**WHAT TO DO:**
1) In the forum thread on R factor levels, how are factor levels sorted by default?
2) Extend the forum thread on R factor levels, picking up right after its final sentence.

**TEXT EXCERPT:**
========================================================================

0
votes

I frequently have factor variables with long text as levels (e.g. responses in a survey: "I strongly agree with the statement" could be one level). If I want to subset based on the factor variable it is annoying to always type the complete level. I would rather have an overview of the mapping from underlying integer to level and access based on this integer.

set.seed(1896)
df <- data.frame(y = runif(100, 0, 10000), x = factor(rep(c("I strongly agree", "I agree", "I disagree", "I strongly disagree"), 25)))
mean(df$y[df$x == "I strongly agree"])

It is possible to get the same result by accessing the underlying integer via:

mean(df$y[as.integer(df$x) == 3])

I have two related questions: 1) Is there a better/safer way of doing this? In Stata with values and value labels, it is possible to access either the label or the value directly, does something similar exist in R? 2) Is there a way to quickly see a table with the mapping from integer to factor level in R? A command that would give me such a table: 1 - "I agree"; 2 - "I disagree"; 3 - "I strongly agree"; 4 - "I strongly disagree"?

Thanks in advance!

1
For (2) what about just: levels(df$x)? - Dominic van Essen
...or as a more 'table'-like output: data.frame(levels(df$x)) - Dominic van Essen

1 Answers

2
votes

Not very sure about your question as I have never used Stata. The most important step is the factoring part. By default the levels are sorted alphabetically.

========================================================================

Item-finding entries:
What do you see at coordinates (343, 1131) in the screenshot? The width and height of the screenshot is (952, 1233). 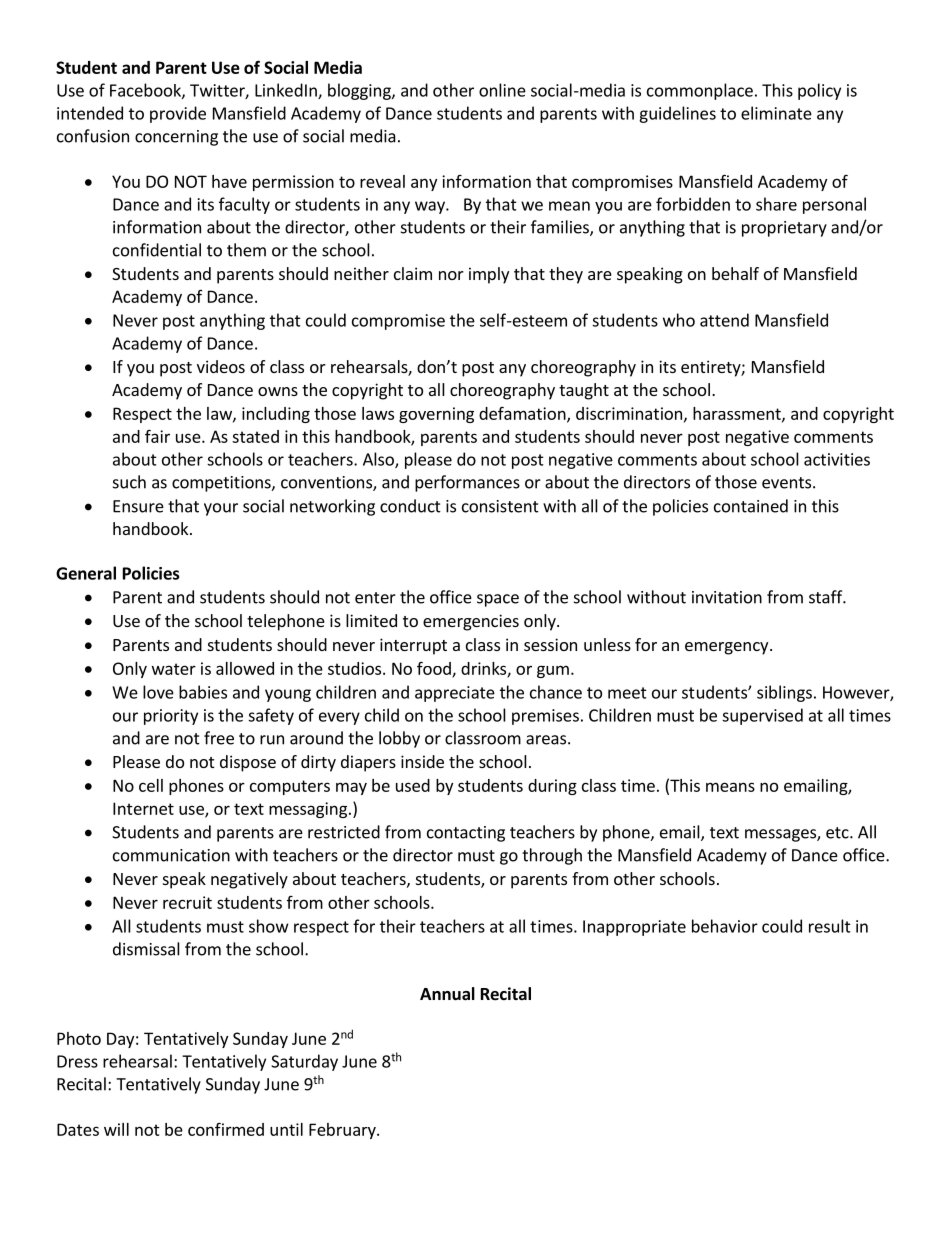 I see `February` at bounding box center [343, 1131].
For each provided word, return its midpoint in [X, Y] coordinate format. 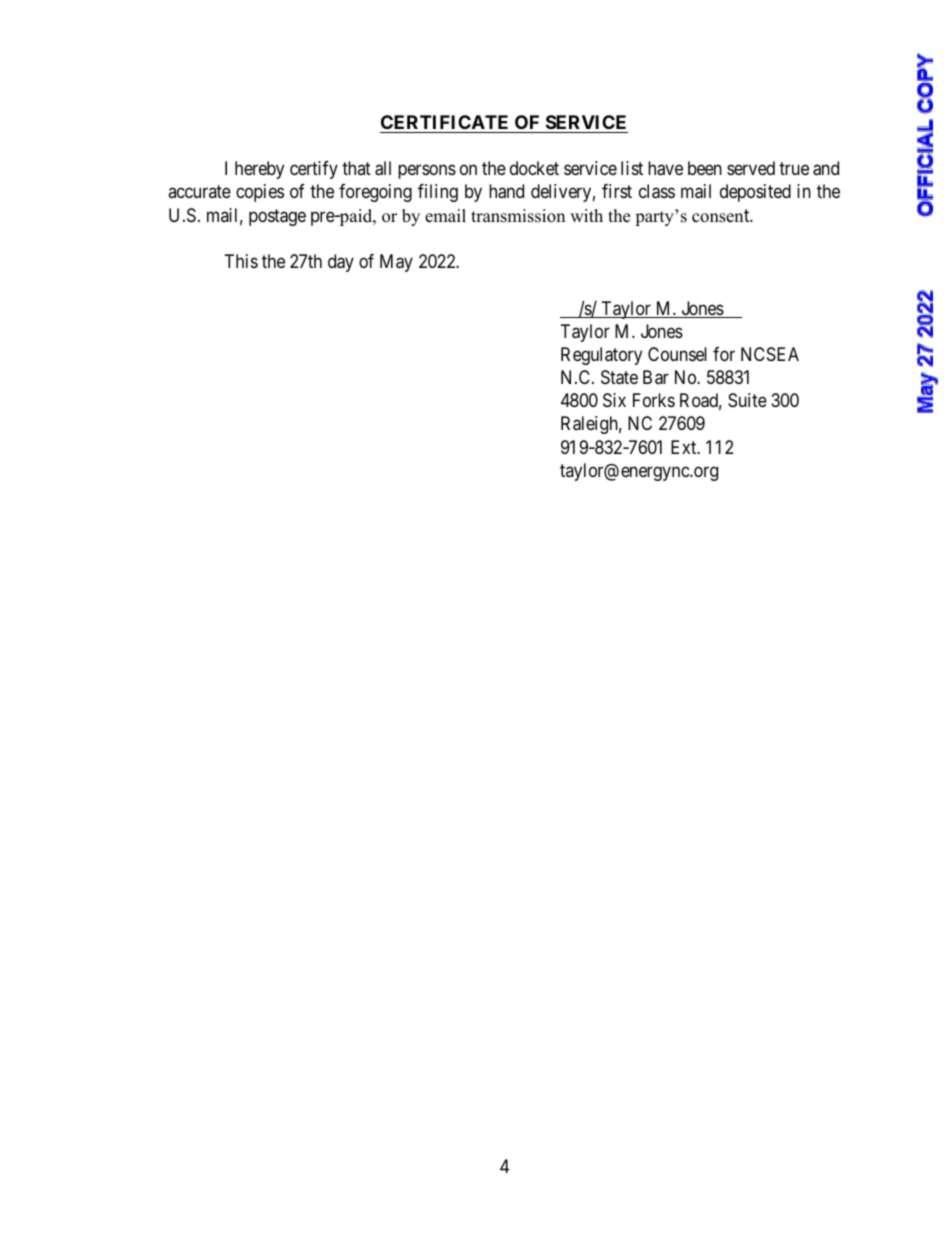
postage [277, 217]
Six [614, 400]
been [705, 168]
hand [506, 191]
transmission [518, 216]
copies [260, 193]
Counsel [677, 354]
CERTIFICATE [444, 122]
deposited [755, 193]
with [586, 215]
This [241, 261]
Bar [656, 377]
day [341, 263]
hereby [259, 170]
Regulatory [601, 356]
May [396, 263]
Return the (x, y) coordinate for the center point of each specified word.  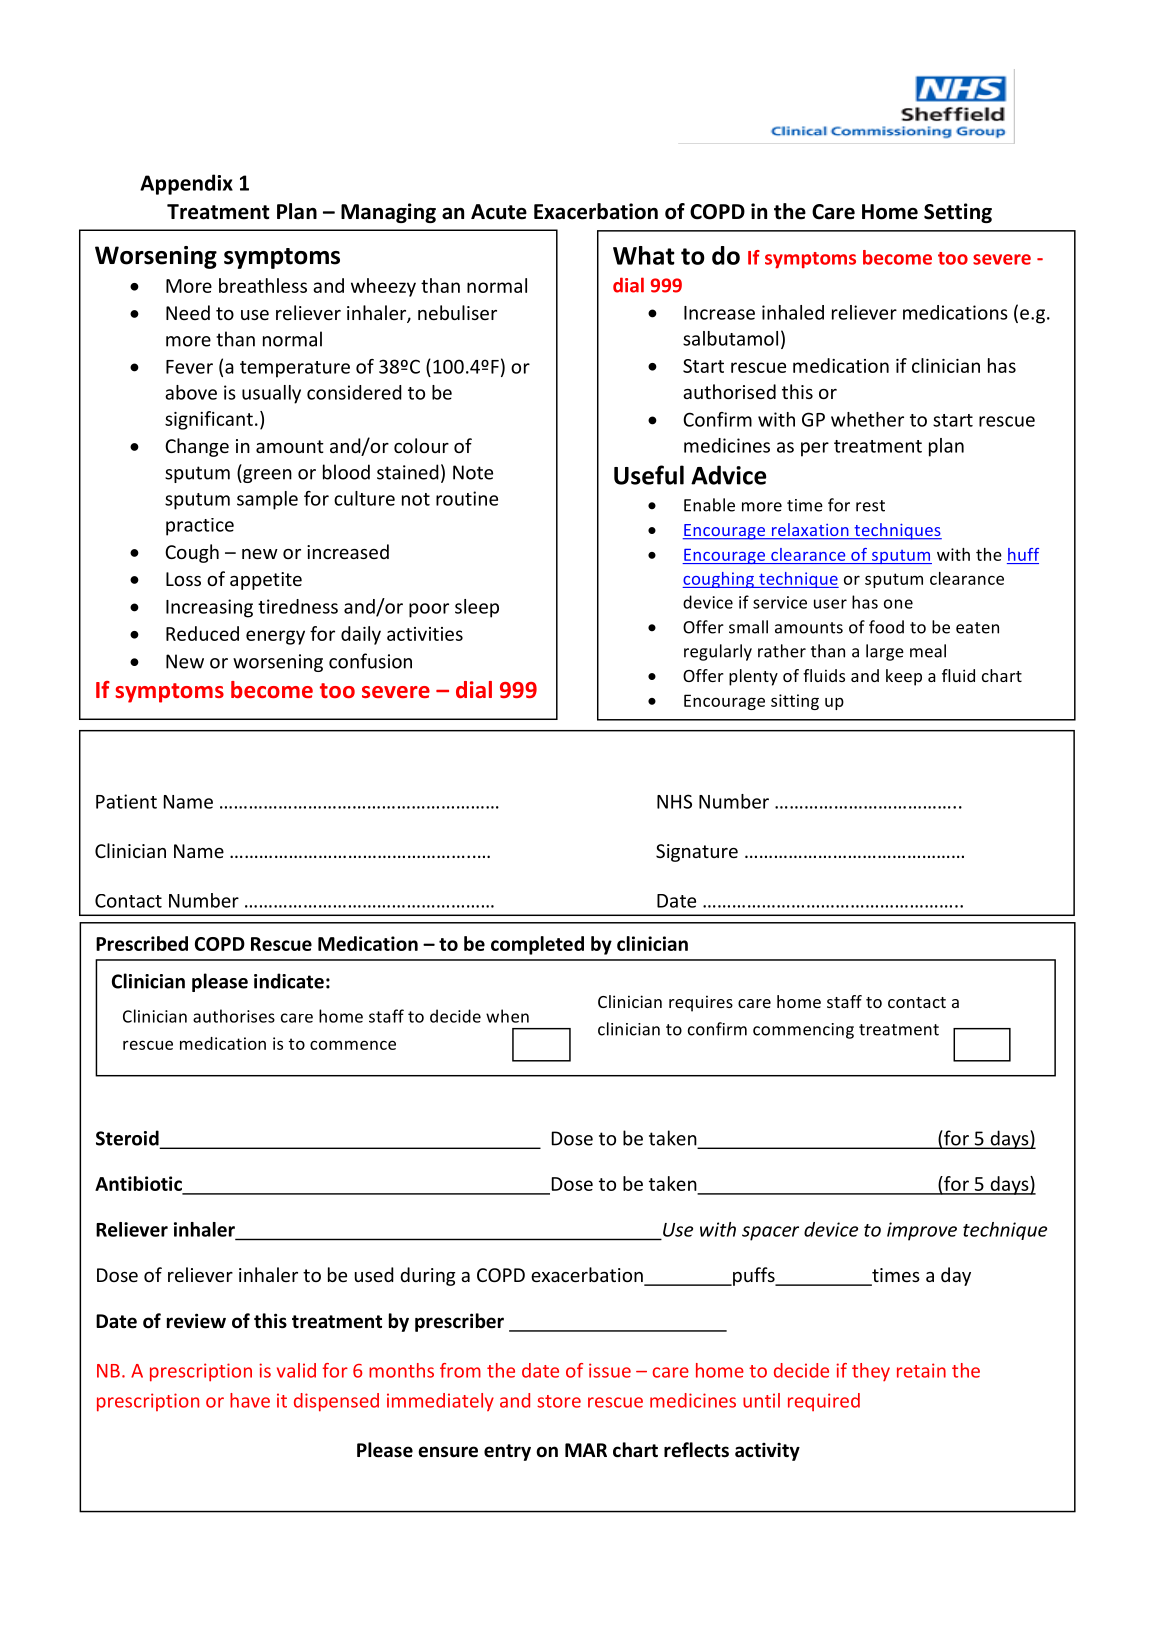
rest (870, 506)
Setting (958, 213)
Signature (697, 853)
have (250, 1400)
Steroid (128, 1139)
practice (200, 527)
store (559, 1401)
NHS (674, 801)
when (507, 1016)
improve (922, 1231)
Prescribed (142, 943)
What (644, 255)
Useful (649, 475)
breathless (263, 285)
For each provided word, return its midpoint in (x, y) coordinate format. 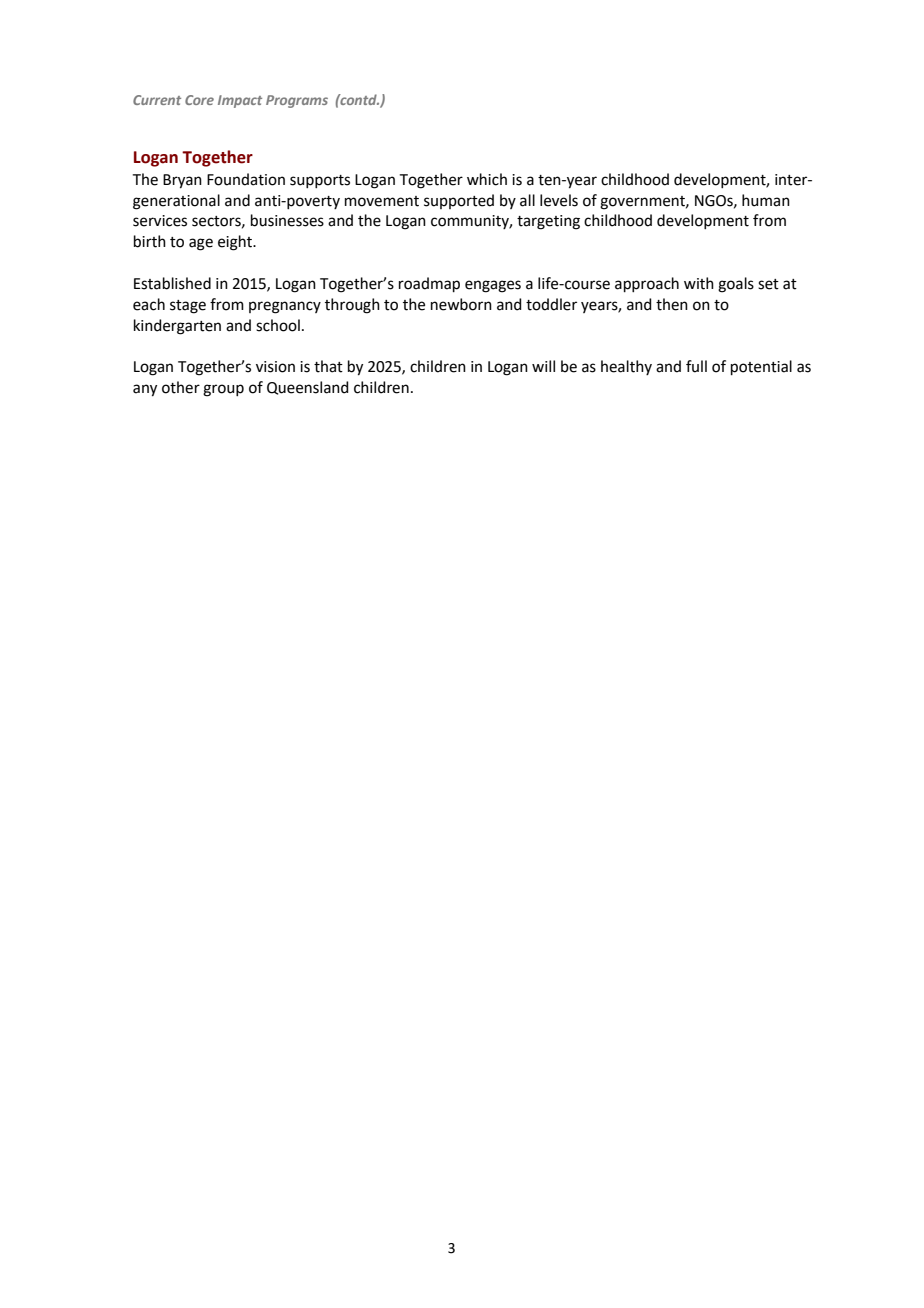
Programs (297, 101)
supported (459, 201)
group (223, 390)
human (766, 200)
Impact (240, 101)
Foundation (246, 179)
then (672, 304)
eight (236, 243)
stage (188, 307)
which (487, 179)
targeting (548, 222)
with (699, 283)
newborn (461, 304)
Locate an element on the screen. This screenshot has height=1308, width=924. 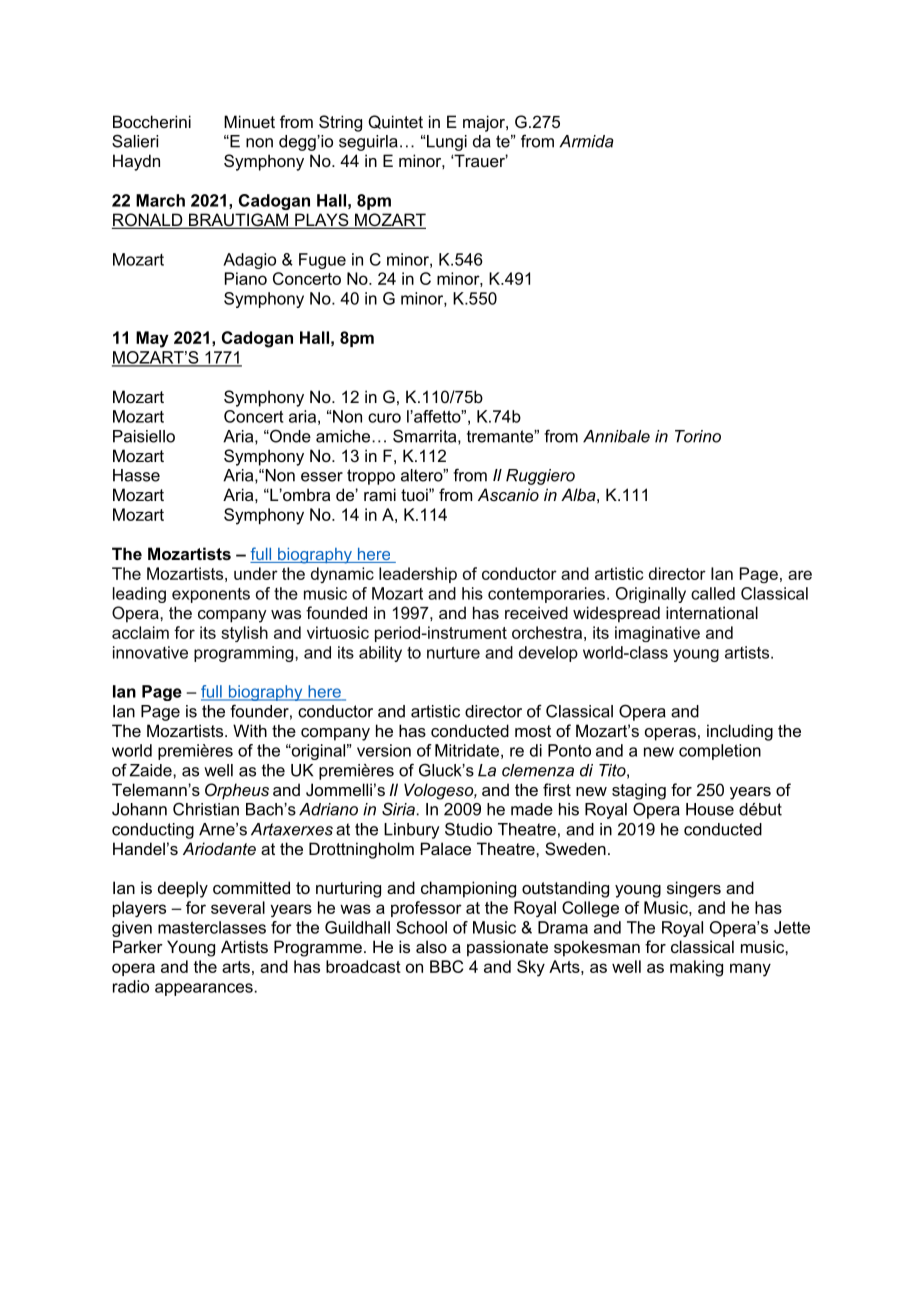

========================================================================

**RESPONSES:**
1) Alphabetically.

2)
df = data.frame(y = runif(100, 0, 10000), x = rep(c("I strongly agree", "I agree", "I disagree", "I strongly disagree"), 25))

levels(df$x)
[1] "I agree"             "I disagree"          "I strongly agree"   
[4] "I strongly disagree"

To be safe, I guess you mean defining the same levels for each dataset. So you can do:

lvls = c("I strongly agree", "I agree", "I disagree", "I strongly disagree")
df$x = factor(df$x,levels=lvl)

levels(df$x)
[1] "I strongly agree"    "I agree"             "I disagree"         
[4] "I strongly disagree"

So for table, maybe something like:

data.frame(num = 1:length(lvl),lvl)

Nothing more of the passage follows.